If Nielsen’s quarterly Total Audience studies are to be viewed as a report card for the media industry, then radio continues to score the kind of high marks that should be piquing the interest of advertisers. Time Spent Listening remains strong and consistent in the Third Quarter Report Nielsen released Thursday.
Adults who tune to radio spent an average one hour and 49 minutes a day with AM/FM in the third quarter, compared to 1:51 in the same period in 2014 and 1:55 in 2013. Radio’s six-minute TSL decline in two years is a veritable blip compared to the 20-minute drop in live TV over the same two-year period.
Radio’s monthly reach in the third quarter once again puts it in the front of the class. AM/FM reached 236,019,000 adults in the quarter, ranking No. 1 among all media and ahead of Live+DVR/Time-shifted TV, which had an adult cume of 221,767,000.
The new report shows that not all TV viewers are created equal. According to the data, 20% of viewers account for 53.4% of all TV viewing. Put another way, one-fifth of all TV viewers (the heaviest TV consumers) will be exposed to 53.4% of every advertiser’s paid gross impressions while another one-fifth (the lightest TV viewers) will be exposed to only 1.2% of their paid gross impressions.
“If any advertiser hopes to reach all of their current customers and potential customers, TV is not capable of accomplishing that alone,” says Bob McCurdy, president of sales consultancy Upping the Volume and former president of Katz Marketing Solutions.
McCurdy maintains that “piling mountains of frequency against a segment of the population that are the least attractive consumers in terms of purchasing power” can lead to diminishing returns for advertisers. At the core of his logic is the fact that TV viewers living in households with incomes under $25K watch 86% more TV each month than those living in households with incomes of $75K or greater.

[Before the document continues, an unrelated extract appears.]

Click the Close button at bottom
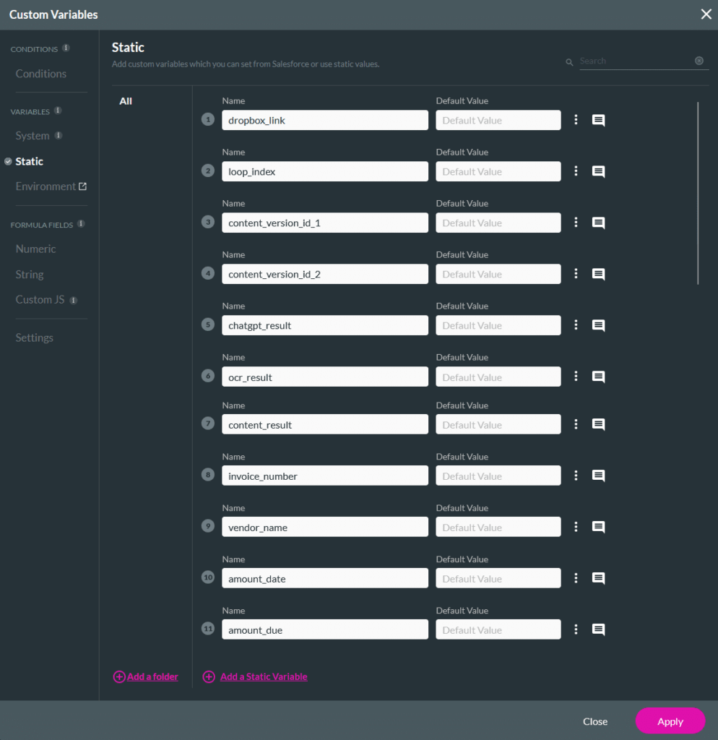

“It’s not about using radio if there’s extra dollars, it’s about using radio to make an advertiser’s TV spend and consequently their entire marketing effort, more effective,” McCurdy says. “Every advertiser is into efficiency and it is not efficient to repeatedly reach the heavy TV viewer to the virtual exclusion of the 40% of viewers [that make up the lightest TV viewers].”